There was nothing for it but to consult the kids. Not that any of them is particularly skilled in translating Telecom phone bills or was at all interested in a discussion as to why Tania/Stacy never called back. But they did know about Other Network charges. The fact that all my girlfriends, and therefore the ones I chat to are 021 people. When you’re an 027 calling 021 costs more than my life is worth.
“Change to Vodafone,” they announced on their way out the door oozing their particular brand of youth, vitality and cool.
But therein lies the rub. At the caravan only 027 works and I need that for my nifty email connection so that I can work and no one knows I’m actually down there. It’s amazing how many business conversations you can have in the gaps between seagull calls, crashing waves and camp mates dropping off buckets of kiwifruit.

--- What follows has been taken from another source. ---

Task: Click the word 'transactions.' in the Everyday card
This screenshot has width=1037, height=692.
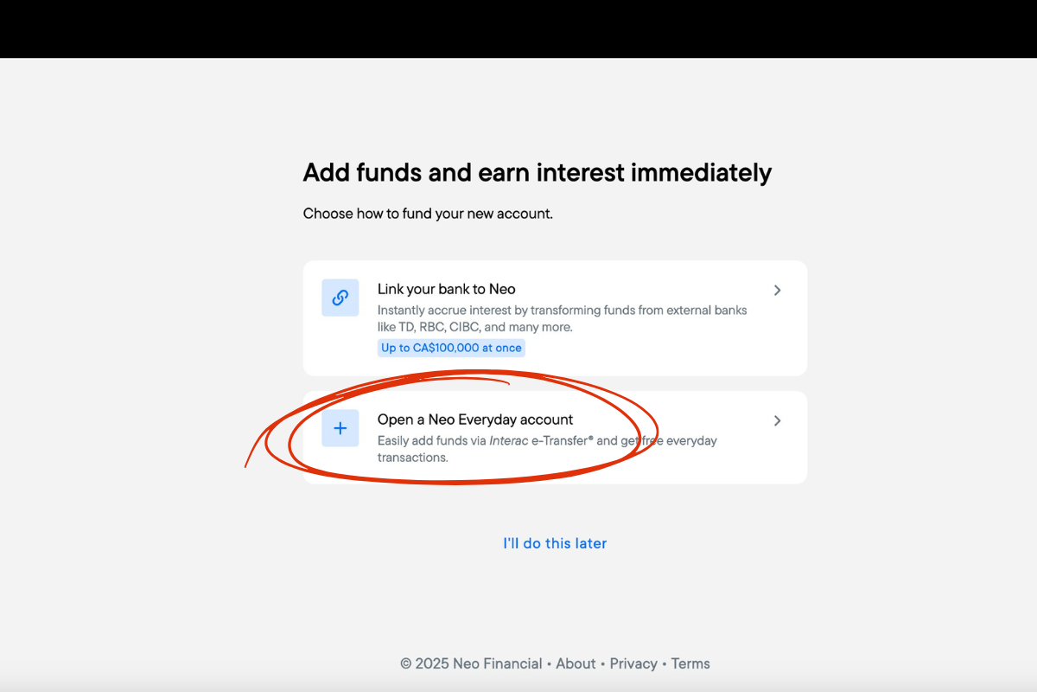Action: coord(413,458)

Then Matt, the kids’ friend who just flew up from Dunedin for the holidays gave me the solution. Two phones. One for my 021 friends on prepay the other my 027. It’s not the most environmentally friendly option, he pointed out, but it saves you money. And as he actually flew the plane he just arrived on, I figured he knew a thing or two.
So the two phone option was adopted at the cost of $110 which I would no doubt save in a matter of weeks.
“Gosh it’ll be a bit embarrassing when both of them go off at the same time while I’m out at lunch,” I chortled to my daughter as I headed out to lunch.
“Has anyone seen my extra phone?” I yelled the next morning.
It was gone. It disappeared at lunch and SPQR report that it hasn’t turned up in the little draw under the cash register which so often minds the things I leave behind. I had used the phone for 24 hours.
I now have another one bringing the total money saving exercise into the red at -$220. Which will actually take months to make it worth my while even with my $6 Best Mate deal.
That’s the sort of thing I like to think Tania/Stacey would have warned me about if we’d ever got to have our chat.